» Dataset extract:
--------------------
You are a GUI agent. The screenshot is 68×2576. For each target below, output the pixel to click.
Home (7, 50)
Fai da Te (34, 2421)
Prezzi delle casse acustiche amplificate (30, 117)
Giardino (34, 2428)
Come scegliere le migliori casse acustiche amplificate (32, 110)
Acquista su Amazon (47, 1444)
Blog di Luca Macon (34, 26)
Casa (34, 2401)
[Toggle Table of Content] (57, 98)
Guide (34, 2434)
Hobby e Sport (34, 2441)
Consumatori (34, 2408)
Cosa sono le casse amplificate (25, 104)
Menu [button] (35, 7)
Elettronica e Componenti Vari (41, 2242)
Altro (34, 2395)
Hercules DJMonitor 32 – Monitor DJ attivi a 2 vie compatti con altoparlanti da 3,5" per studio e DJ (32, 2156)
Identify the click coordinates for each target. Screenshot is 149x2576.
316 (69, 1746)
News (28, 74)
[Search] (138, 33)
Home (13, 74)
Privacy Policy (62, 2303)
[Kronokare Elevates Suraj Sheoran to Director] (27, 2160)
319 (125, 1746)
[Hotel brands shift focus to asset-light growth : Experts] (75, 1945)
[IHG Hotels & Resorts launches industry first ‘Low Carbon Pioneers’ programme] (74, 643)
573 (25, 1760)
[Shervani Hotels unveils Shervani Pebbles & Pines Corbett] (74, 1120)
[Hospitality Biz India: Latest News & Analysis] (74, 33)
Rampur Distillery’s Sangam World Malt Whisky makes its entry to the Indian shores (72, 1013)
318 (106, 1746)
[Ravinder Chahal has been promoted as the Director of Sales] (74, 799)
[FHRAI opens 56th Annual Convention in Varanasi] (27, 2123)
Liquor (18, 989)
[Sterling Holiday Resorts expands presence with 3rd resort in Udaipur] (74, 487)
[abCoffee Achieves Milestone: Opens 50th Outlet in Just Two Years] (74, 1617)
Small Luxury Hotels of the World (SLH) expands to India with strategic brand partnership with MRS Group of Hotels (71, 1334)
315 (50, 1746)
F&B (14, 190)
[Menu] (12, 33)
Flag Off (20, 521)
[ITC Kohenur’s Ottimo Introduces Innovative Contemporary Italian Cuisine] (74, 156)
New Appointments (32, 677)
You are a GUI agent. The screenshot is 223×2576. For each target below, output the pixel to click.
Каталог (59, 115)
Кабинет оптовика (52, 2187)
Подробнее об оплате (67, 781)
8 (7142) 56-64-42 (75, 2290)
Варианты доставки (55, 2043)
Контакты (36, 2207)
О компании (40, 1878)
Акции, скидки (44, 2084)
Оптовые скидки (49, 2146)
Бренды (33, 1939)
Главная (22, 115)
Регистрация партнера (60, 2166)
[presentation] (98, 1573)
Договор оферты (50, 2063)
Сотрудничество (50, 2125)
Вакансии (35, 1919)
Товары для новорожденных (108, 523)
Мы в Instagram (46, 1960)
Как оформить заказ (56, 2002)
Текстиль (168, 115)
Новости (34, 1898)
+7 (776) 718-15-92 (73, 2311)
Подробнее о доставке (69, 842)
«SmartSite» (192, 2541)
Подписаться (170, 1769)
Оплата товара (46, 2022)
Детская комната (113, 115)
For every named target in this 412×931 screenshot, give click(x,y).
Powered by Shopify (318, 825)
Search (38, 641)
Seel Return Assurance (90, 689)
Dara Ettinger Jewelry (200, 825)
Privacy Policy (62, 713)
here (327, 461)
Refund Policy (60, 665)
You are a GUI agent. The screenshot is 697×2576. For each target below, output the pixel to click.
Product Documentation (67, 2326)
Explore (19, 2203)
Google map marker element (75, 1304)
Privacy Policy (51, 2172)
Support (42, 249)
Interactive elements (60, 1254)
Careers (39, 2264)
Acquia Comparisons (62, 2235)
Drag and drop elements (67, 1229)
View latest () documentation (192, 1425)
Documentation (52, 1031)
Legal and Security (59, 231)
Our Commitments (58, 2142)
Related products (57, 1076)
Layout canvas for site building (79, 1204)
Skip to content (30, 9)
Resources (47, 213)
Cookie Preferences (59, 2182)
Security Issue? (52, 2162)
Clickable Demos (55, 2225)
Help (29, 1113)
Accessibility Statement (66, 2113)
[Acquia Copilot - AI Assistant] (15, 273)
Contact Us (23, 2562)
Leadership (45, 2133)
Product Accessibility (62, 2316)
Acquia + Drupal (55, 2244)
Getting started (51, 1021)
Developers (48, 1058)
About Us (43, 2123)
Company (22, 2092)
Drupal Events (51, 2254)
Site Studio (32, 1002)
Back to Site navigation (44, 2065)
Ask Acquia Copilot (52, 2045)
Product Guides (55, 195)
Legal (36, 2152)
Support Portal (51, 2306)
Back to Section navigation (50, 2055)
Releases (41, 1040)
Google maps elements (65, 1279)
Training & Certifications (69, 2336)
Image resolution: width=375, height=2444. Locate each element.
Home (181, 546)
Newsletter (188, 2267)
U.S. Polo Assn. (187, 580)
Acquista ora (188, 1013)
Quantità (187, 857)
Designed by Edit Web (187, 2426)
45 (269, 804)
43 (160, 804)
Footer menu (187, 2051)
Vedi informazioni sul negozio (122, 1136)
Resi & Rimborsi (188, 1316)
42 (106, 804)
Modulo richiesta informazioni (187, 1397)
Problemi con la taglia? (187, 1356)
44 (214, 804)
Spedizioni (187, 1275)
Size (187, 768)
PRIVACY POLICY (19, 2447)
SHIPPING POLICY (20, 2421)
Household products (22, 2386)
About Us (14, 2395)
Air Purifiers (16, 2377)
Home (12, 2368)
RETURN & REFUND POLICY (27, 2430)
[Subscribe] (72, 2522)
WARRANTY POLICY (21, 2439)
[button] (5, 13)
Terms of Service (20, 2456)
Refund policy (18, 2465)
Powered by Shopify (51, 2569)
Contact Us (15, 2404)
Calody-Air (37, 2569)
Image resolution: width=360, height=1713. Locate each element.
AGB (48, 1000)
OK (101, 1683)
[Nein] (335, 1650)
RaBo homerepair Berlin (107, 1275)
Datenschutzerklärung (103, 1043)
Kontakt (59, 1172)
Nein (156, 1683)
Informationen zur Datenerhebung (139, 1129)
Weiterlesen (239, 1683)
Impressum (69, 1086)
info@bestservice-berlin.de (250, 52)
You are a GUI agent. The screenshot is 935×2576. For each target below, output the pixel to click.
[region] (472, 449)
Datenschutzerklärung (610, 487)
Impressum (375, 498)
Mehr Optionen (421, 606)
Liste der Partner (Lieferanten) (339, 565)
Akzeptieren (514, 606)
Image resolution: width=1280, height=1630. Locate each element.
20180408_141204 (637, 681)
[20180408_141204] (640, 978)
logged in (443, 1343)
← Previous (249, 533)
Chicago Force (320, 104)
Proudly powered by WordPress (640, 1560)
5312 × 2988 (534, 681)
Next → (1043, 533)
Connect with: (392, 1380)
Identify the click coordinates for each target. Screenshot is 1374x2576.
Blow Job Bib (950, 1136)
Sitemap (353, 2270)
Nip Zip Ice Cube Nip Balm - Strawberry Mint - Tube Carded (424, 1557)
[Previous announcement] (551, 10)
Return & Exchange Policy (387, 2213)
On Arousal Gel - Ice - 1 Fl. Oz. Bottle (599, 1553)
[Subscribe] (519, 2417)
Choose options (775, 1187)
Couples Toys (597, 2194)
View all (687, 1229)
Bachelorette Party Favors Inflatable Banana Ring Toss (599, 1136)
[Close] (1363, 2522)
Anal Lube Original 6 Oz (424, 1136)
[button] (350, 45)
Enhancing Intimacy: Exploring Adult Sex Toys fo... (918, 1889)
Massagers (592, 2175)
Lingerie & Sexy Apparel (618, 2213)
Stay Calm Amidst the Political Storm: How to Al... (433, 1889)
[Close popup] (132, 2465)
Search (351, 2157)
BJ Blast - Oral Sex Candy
--------------------
» What is being asked:
Having read the entries, repeat them all exactly.

» Answer to this exercise:
You are a GUI agent. The screenshot is 68×2576. For each target below, output the pixel to click.
Home (7, 50)
Fai da Te (34, 2421)
Prezzi delle casse acustiche amplificate (30, 117)
Giardino (34, 2428)
Come scegliere le migliori casse acustiche amplificate (32, 110)
Acquista su Amazon (47, 1444)
Blog di Luca Macon (34, 26)
Casa (34, 2401)
[Toggle Table of Content] (57, 98)
Guide (34, 2434)
Hobby e Sport (34, 2441)
Consumatori (34, 2408)
Cosa sono le casse amplificate (25, 104)
Menu [button] (35, 7)
Elettronica e Componenti Vari (41, 2242)
Altro (34, 2395)
Hercules DJMonitor 32 – Monitor DJ attivi a 2 vie compatti con altoparlanti da 3,5" per studio e DJ (32, 2156)
Identify the click coordinates for each target. Screenshot is 149x2576.
316 (69, 1746)
News (28, 74)
[Search] (138, 33)
Home (13, 74)
Privacy Policy (62, 2303)
[Kronokare Elevates Suraj Sheoran to Director] (27, 2160)
319 (125, 1746)
[Hotel brands shift focus to asset-light growth : Experts] (75, 1945)
[IHG Hotels & Resorts launches industry first ‘Low Carbon Pioneers’ programme] (74, 643)
573 (25, 1760)
[Shervani Hotels unveils Shervani Pebbles & Pines Corbett] (74, 1120)
[Hospitality Biz India: Latest News & Analysis] (74, 33)
Rampur Distillery’s Sangam World Malt Whisky makes its entry to the Indian shores (72, 1013)
318 (106, 1746)
[Ravinder Chahal has been promoted as the Director of Sales] (74, 799)
[FHRAI opens 56th Annual Convention in Varanasi] (27, 2123)
Liquor (18, 989)
[Sterling Holiday Resorts expands presence with 3rd resort in Udaipur] (74, 487)
[abCoffee Achieves Milestone: Opens 50th Outlet in Just Two Years] (74, 1617)
Small Luxury Hotels of the World (SLH) expands to India with strategic brand partnership with MRS Group of Hotels (71, 1334)
315 (50, 1746)
F&B (14, 190)
[Menu] (12, 33)
Flag Off (20, 521)
[ITC Kohenur’s Ottimo Introduces Innovative Contemporary Italian Cuisine] (74, 156)
New Appointments (32, 677)
You are a GUI agent. The screenshot is 223×2576. For each target below, output the pixel to click.
Каталог (59, 115)
Кабинет оптовика (52, 2187)
Подробнее об оплате (67, 781)
8 (7142) 56-64-42 (75, 2290)
Варианты доставки (55, 2043)
Контакты (36, 2207)
О компании (40, 1878)
Акции, скидки (44, 2084)
Оптовые скидки (49, 2146)
Бренды (33, 1939)
Главная (22, 115)
Регистрация партнера (60, 2166)
[presentation] (98, 1573)
Договор оферты (50, 2063)
Сотрудничество (50, 2125)
Вакансии (35, 1919)
Товары для новорожденных (108, 523)
Мы в Instagram (46, 1960)
Как оформить заказ (56, 2002)
Текстиль (168, 115)
Новости (34, 1898)
+7 (776) 718-15-92 (73, 2311)
Подробнее о доставке (69, 842)
«SmartSite» (192, 2541)
Подписаться (170, 1769)
Оплата товара (46, 2022)
Детская комната (113, 115)
For every named target in this 412×931 screenshot, give click(x,y).
Powered by Shopify (318, 825)
Search (38, 641)
Seel Return Assurance (90, 689)
Dara Ettinger Jewelry (200, 825)
Privacy Policy (62, 713)
here (327, 461)
Refund Policy (60, 665)
You are a GUI agent. The screenshot is 697×2576. For each target below, output the pixel to click.
Product Documentation (67, 2326)
Explore (19, 2203)
Google map marker element (75, 1304)
Privacy Policy (51, 2172)
Support (42, 249)
Interactive elements (60, 1254)
Careers (39, 2264)
Acquia Comparisons (62, 2235)
Drag and drop elements (67, 1229)
View latest () documentation (192, 1425)
Documentation (52, 1031)
Legal and Security (59, 231)
Our Commitments (58, 2142)
Related products (57, 1076)
Layout canvas for site building (79, 1204)
Skip to content (30, 9)
Resources (47, 213)
Cookie Preferences (59, 2182)
Security Issue? (52, 2162)
Clickable Demos (55, 2225)
Help (29, 1113)
Accessibility Statement (66, 2113)
[Acquia Copilot - AI Assistant] (15, 273)
Contact Us (23, 2562)
Leadership (45, 2133)
Product Accessibility (62, 2316)
Acquia + Drupal (55, 2244)
Getting started (51, 1021)
Developers (48, 1058)
About Us (43, 2123)
Company (22, 2092)
Drupal Events (51, 2254)
Site Studio (32, 1002)
Back to Site navigation (44, 2065)
Ask Acquia Copilot (52, 2045)
Product Guides (55, 195)
Legal (36, 2152)
Support Portal (51, 2306)
Back to Section navigation (50, 2055)
Releases (41, 1040)
Google maps elements (65, 1279)
Training & Certifications (69, 2336)
Image resolution: width=375, height=2444. Locate each element.
Home (181, 546)
Newsletter (188, 2267)
U.S. Polo Assn. (187, 580)
Acquista ora (188, 1013)
Quantità (187, 857)
Designed by Edit Web (187, 2426)
45 (269, 804)
43 (160, 804)
Footer menu (187, 2051)
Vedi informazioni sul negozio (122, 1136)
Resi & Rimborsi (188, 1316)
42 (106, 804)
Modulo richiesta informazioni (187, 1397)
Problemi con la taglia? (187, 1356)
44 (214, 804)
Spedizioni (187, 1275)
Size (187, 768)
PRIVACY POLICY (19, 2447)
SHIPPING POLICY (20, 2421)
Household products (22, 2386)
About Us (14, 2395)
Air Purifiers (16, 2377)
Home (12, 2368)
RETURN & REFUND POLICY (27, 2430)
[Subscribe] (72, 2522)
WARRANTY POLICY (21, 2439)
[button] (5, 13)
Terms of Service (20, 2456)
Refund policy (18, 2465)
Powered by Shopify (51, 2569)
Contact Us (15, 2404)
Calody-Air (37, 2569)
Image resolution: width=360, height=1713. Locate each element.
AGB (48, 1000)
OK (101, 1683)
[Nein] (335, 1650)
RaBo homerepair Berlin (107, 1275)
Datenschutzerklärung (103, 1043)
Kontakt (59, 1172)
Nein (156, 1683)
Informationen zur Datenerhebung (139, 1129)
Weiterlesen (239, 1683)
Impressum (69, 1086)
info@bestservice-berlin.de (250, 52)
You are a GUI agent. The screenshot is 935×2576. For each target below, output the pixel to click.
[region] (472, 449)
Datenschutzerklärung (610, 487)
Impressum (375, 498)
Mehr Optionen (421, 606)
Liste der Partner (Lieferanten) (339, 565)
Akzeptieren (514, 606)
Image resolution: width=1280, height=1630. Locate each element.
20180408_141204 (637, 681)
[20180408_141204] (640, 978)
logged in (443, 1343)
← Previous (249, 533)
Chicago Force (320, 104)
Proudly powered by WordPress (640, 1560)
5312 × 2988 (534, 681)
Next → (1043, 533)
Connect with: (392, 1380)
Identify the click coordinates for each target. Screenshot is 1374x2576.
Blow Job Bib (950, 1136)
Sitemap (353, 2270)
Nip Zip Ice Cube Nip Balm - Strawberry Mint - Tube Carded (424, 1557)
[Previous announcement] (551, 10)
Return & Exchange Policy (387, 2213)
On Arousal Gel - Ice - 1 Fl. Oz. Bottle (599, 1553)
[Subscribe] (519, 2417)
Choose options (775, 1187)
Couples Toys (597, 2194)
View all (687, 1229)
Bachelorette Party Favors Inflatable Banana Ring Toss (599, 1136)
[Close] (1363, 2522)
Anal Lube Original 6 Oz (424, 1136)
[button] (350, 45)
Enhancing Intimacy: Exploring Adult Sex Toys fo... (918, 1889)
Massagers (592, 2175)
Lingerie & Sexy Apparel (618, 2213)
Stay Calm Amidst the Political Storm: How to Al... (433, 1889)
[Close popup] (132, 2465)
Search (351, 2157)
BJ Blast - Oral Sex Candy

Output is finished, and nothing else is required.